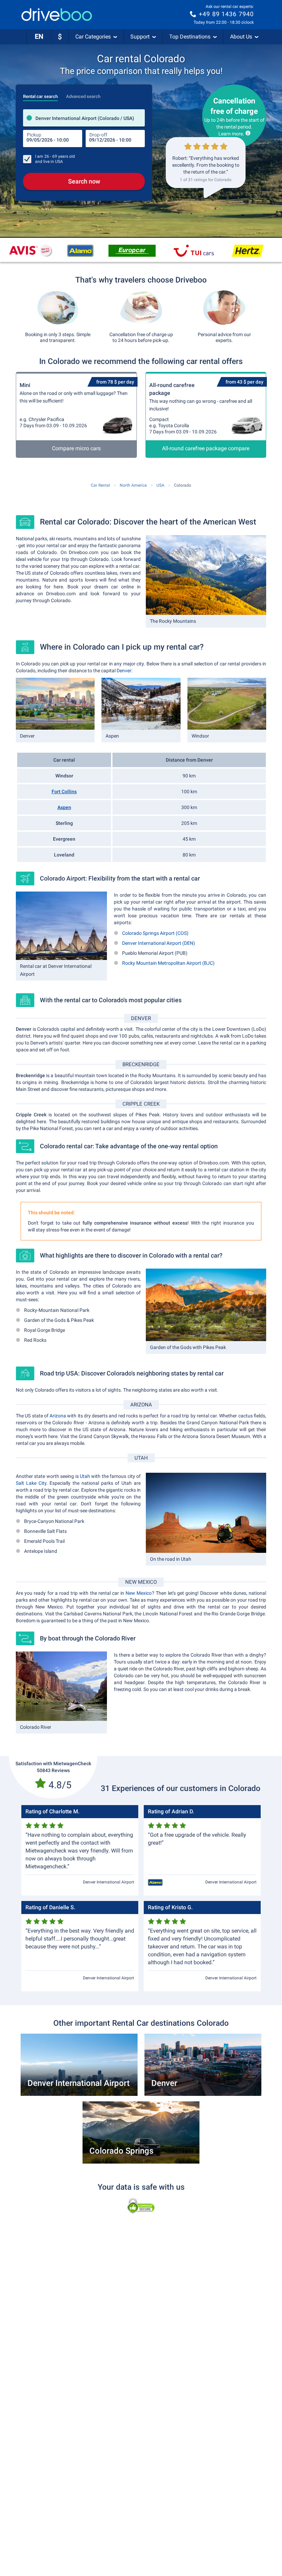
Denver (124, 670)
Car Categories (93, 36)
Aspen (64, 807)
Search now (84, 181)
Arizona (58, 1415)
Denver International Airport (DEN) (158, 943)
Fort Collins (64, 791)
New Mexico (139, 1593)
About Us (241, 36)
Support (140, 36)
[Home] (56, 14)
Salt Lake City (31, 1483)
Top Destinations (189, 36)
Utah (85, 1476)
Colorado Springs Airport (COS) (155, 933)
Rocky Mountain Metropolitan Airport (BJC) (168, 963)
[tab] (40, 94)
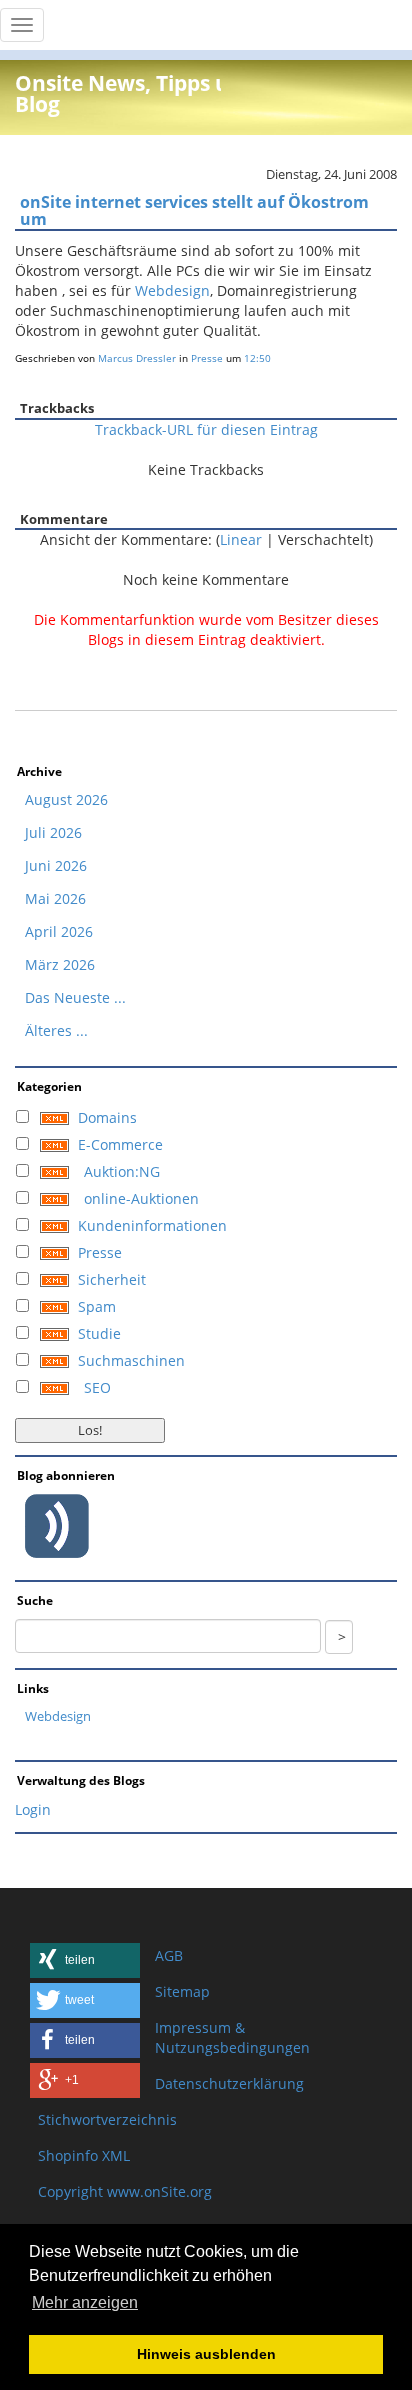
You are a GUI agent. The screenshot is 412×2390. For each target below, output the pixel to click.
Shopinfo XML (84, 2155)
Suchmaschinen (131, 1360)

-*-*-

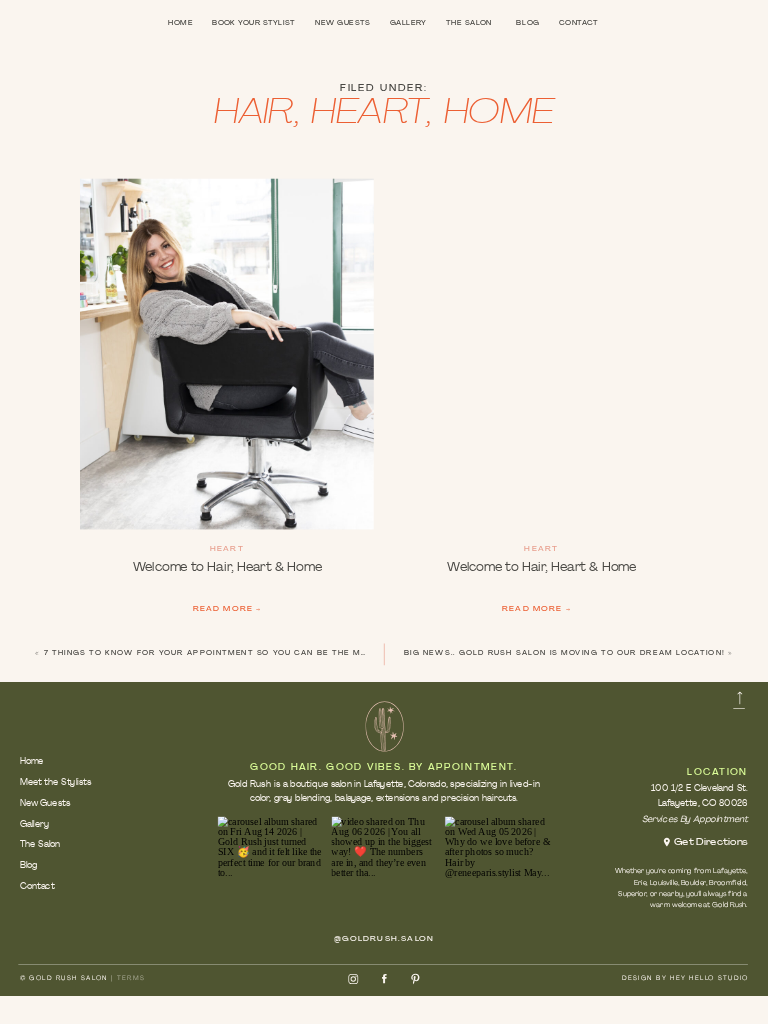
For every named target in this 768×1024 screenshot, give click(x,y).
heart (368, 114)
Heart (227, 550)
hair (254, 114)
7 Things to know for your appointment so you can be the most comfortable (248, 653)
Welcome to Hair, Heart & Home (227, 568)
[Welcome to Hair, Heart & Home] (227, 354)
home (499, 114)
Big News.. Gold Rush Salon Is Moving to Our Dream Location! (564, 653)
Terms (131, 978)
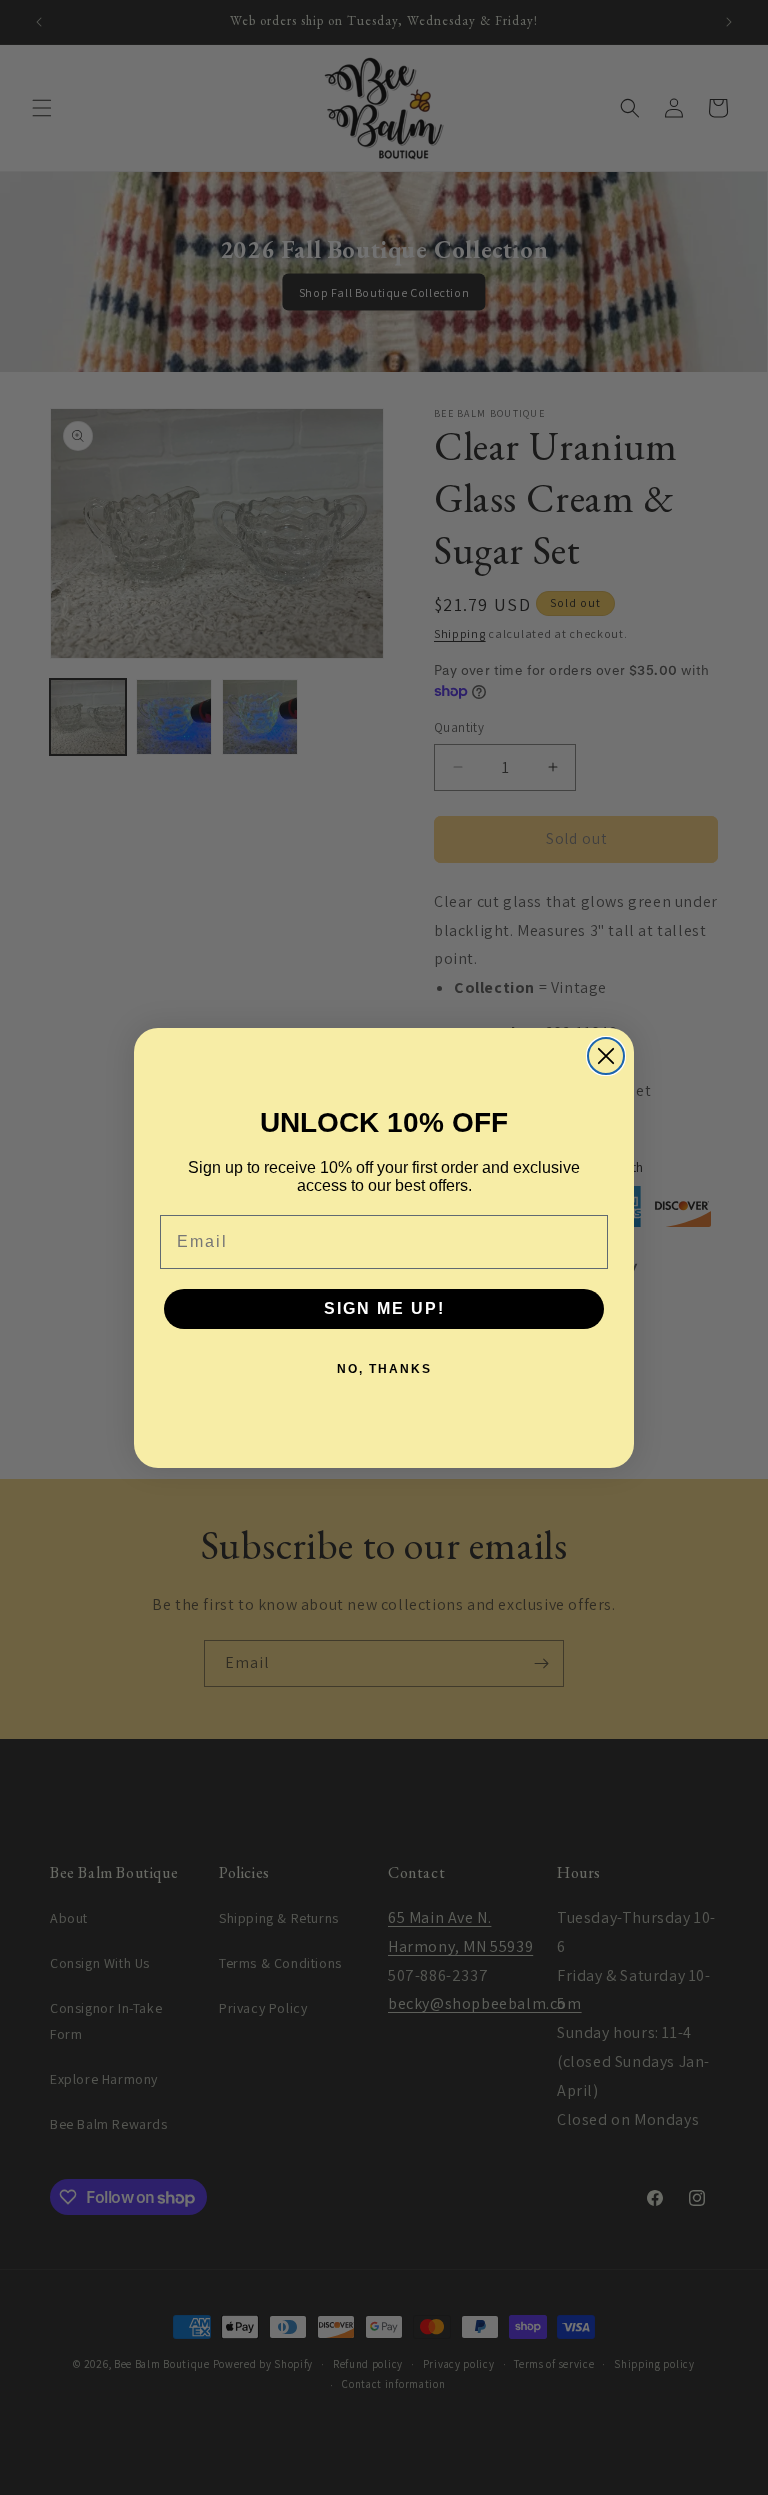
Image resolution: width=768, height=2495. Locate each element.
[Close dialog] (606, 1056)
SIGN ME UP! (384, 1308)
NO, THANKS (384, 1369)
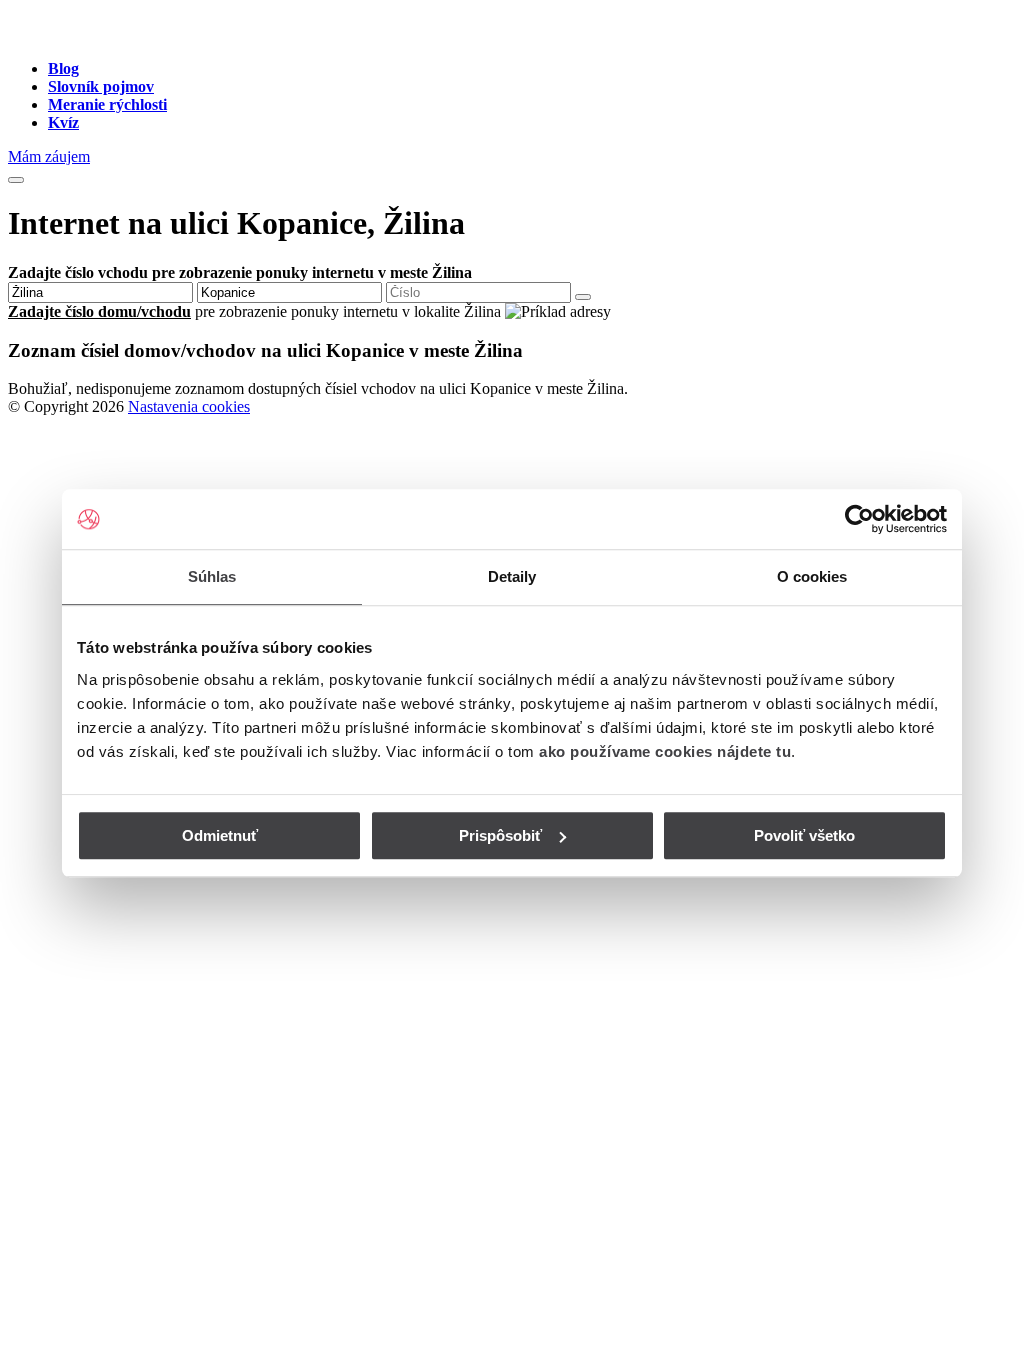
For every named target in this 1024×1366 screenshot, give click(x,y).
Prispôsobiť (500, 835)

-*-*-

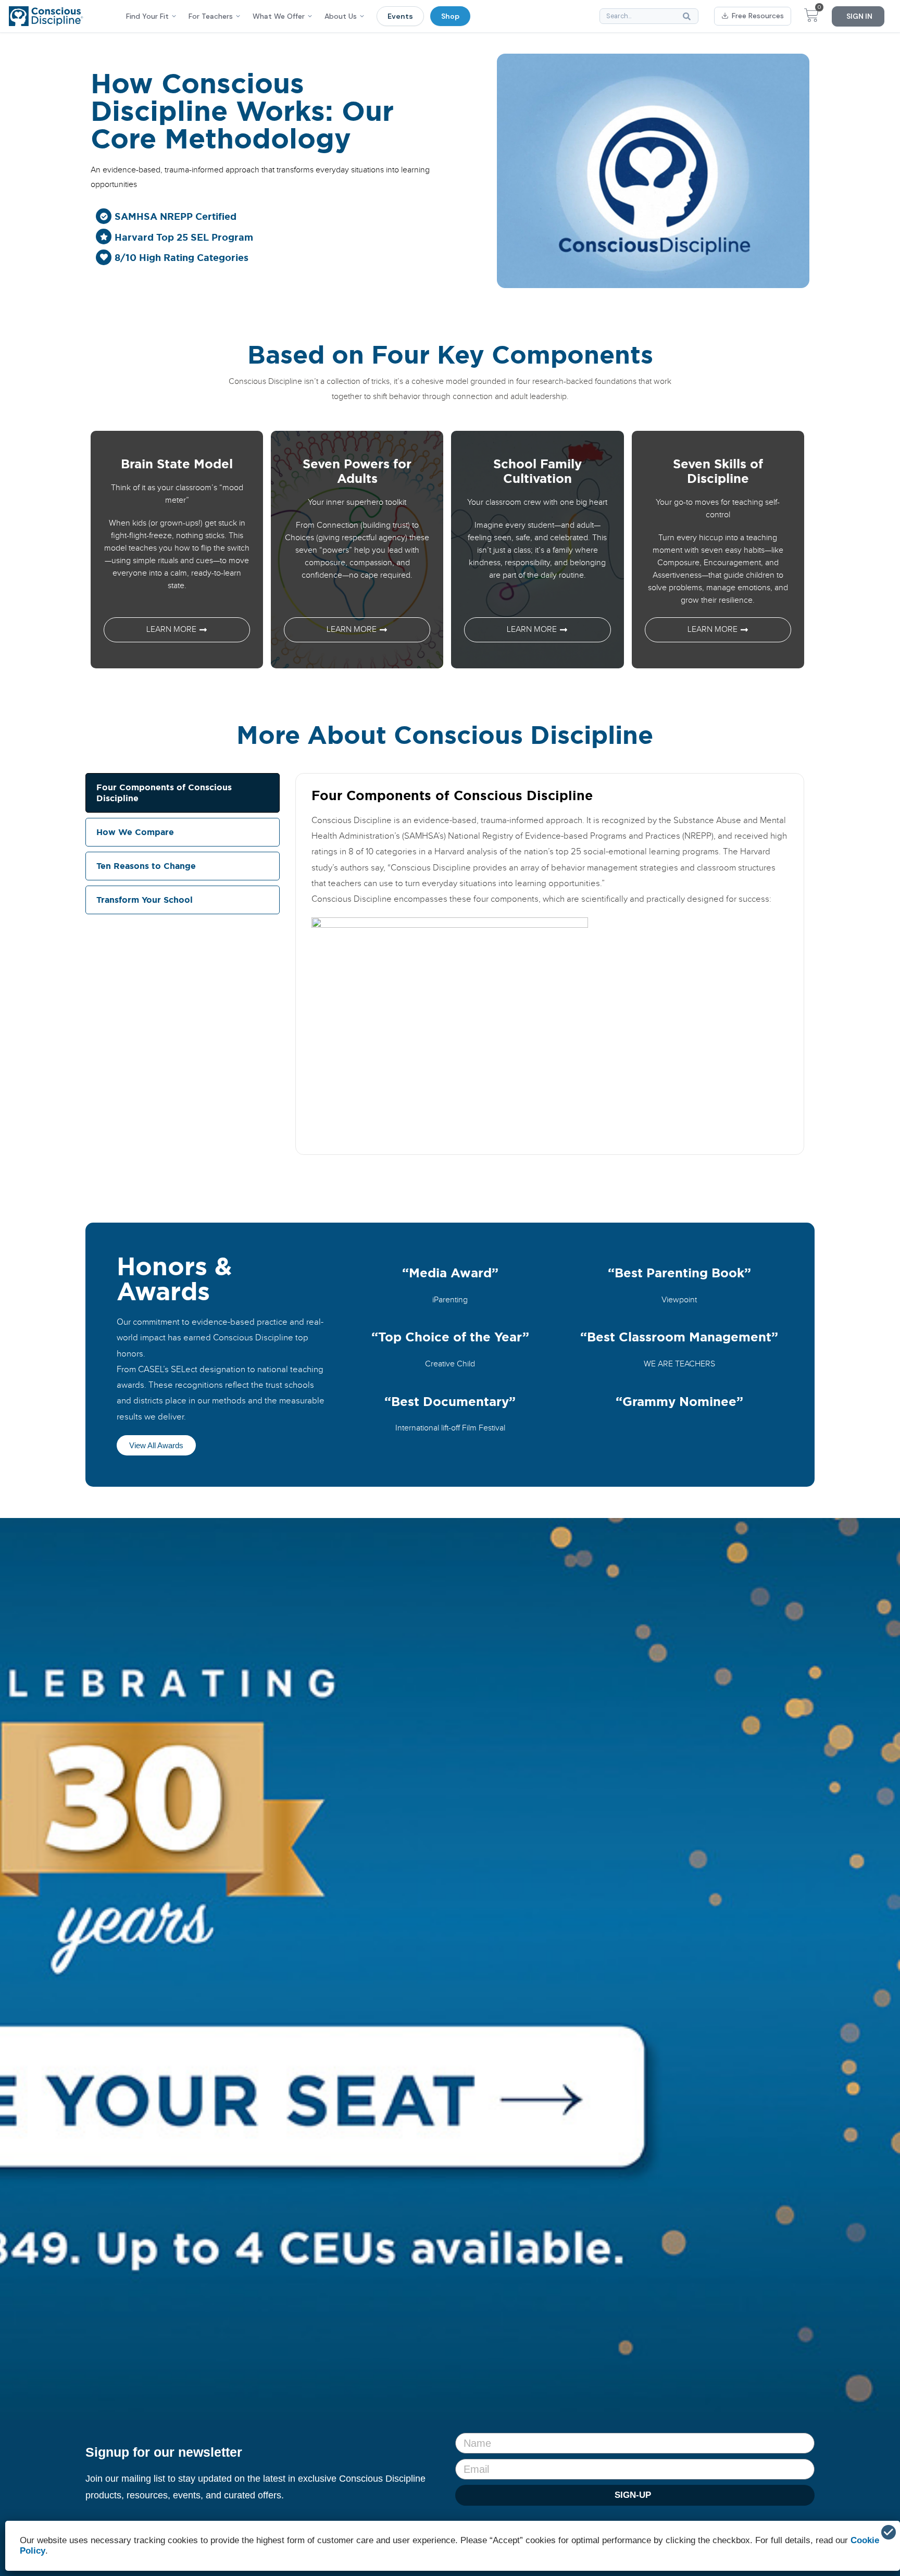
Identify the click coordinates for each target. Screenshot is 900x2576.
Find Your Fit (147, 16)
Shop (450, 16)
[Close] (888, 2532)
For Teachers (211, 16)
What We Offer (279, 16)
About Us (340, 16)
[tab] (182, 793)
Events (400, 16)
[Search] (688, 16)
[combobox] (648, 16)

-*-*-

# What is being asked
Give back, exactly and without pictures, the stretch of the records above from the line containing "Terms (131, 978)" through the line containing "Prispôsobiť (500, 835)", with both end lines included.

# Result of this task
Terms (131, 978)
Image resolution: width=768, height=2495. Locate each element.
[Close dialog] (606, 1056)
SIGN ME UP! (384, 1308)
NO, THANKS (384, 1369)
For every named target in this 1024×1366 screenshot, give click(x,y).
Prispôsobiť (500, 835)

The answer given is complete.